Al inicio el sexo puede ser una buena forma de superar la confrontación. Pero al cabo del tiempo, cada discusión genera cierta distancia sexual que va minando el convivio erótico. Ante ese panorama, el temor se apodera de ambos. Ya se tienen cuidado. No quieren comprarse una discusión porque saben que les costará dolor y amargura. Los temas urgentes y prioritarios suelen posponerse con el fin de disfrutar de un segmento de paz. 

El hogar se convierte en la antítesis de lo que debería ser. No se habla de nada importante, ambos prefieren callar, para no buscarse problemas. Así la relación se va deteriorando. No se encuentra la forma de resolver los problemas, porque la comunicación se ha roto, los períodos de silencio y de respuestas cortas, tajantes e irónicas monopolizan las conversaciones. Los gritos, el choteo, el irrespeto y hasta la violencia física encuentran suelo fértil, mientras ambos presencian como aquella promesa de amor se desvanece. Como recurso desesperado es común que cada uno busque ayuda en familiares y amigos cercanos. Estos, con frecuencia, en vez de propiciar un reencuentro, al no estar capacitados, suelen complicar más la situación.

Durante décadas, ese era el único panorama: “o aguantas o te separas”, no había más. De esa disyuntiva surge la terapia de pareja que pretende que con la ayuda de un profesional, la parejas que realmente se aman resuelvan satisfactoriamente las diferencias que le condicionan un mal vivir. 

Hoy, queremos que las parejas consulten a tiempo, cuando discuten reiteradamente sobre los mismos temas, cuando se buscan excusas para no estar juntos, o florecen las ideas de infidelidad, separación o se siente la sensación de no ser amado, respetado y /o comprendido.

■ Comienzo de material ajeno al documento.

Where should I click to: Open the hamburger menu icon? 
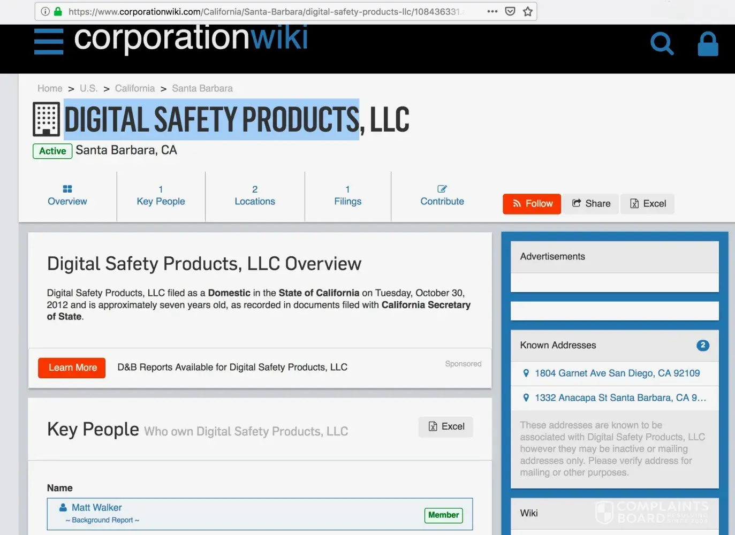point(49,42)
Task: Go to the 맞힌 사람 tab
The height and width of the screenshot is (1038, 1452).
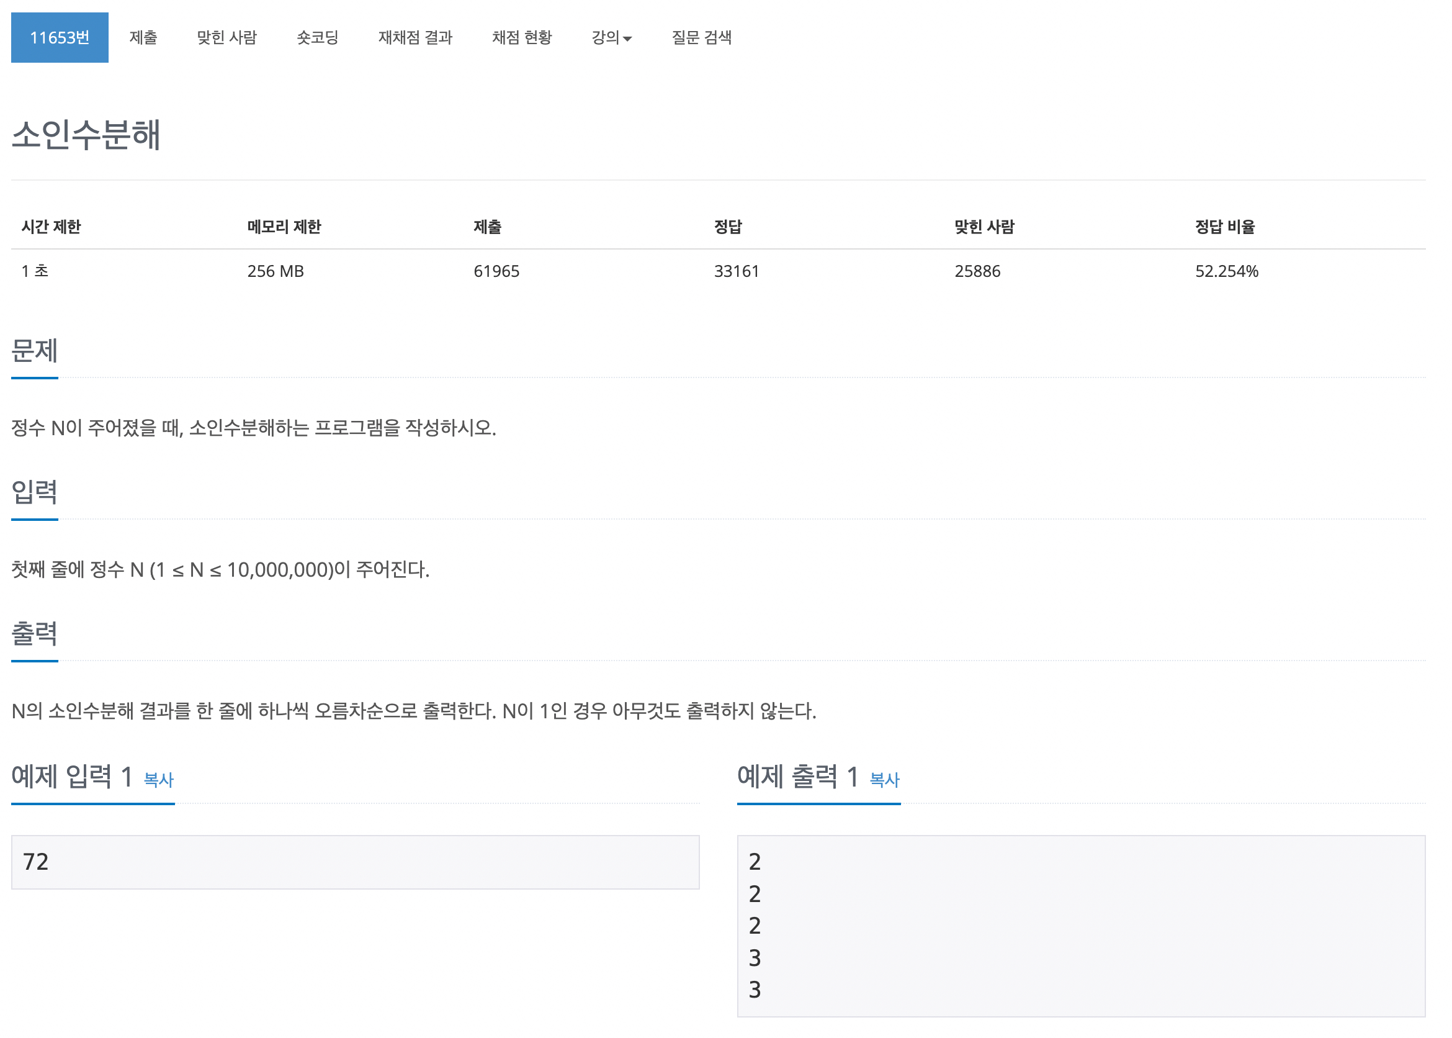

También cuando el área sexual no anda bien, o si los celos, las conductas posesivas o las discusiones amargan el diario vivir. O cuando la intromisión de familiares o conocidos genera conflictos importantes.

Desde luego, que una terapia de pareja no es la solución para todos los problemas, pero sí es una opción que se debe tener en cuenta sobre todo cuando no sabemos vivir con la persona que se ama.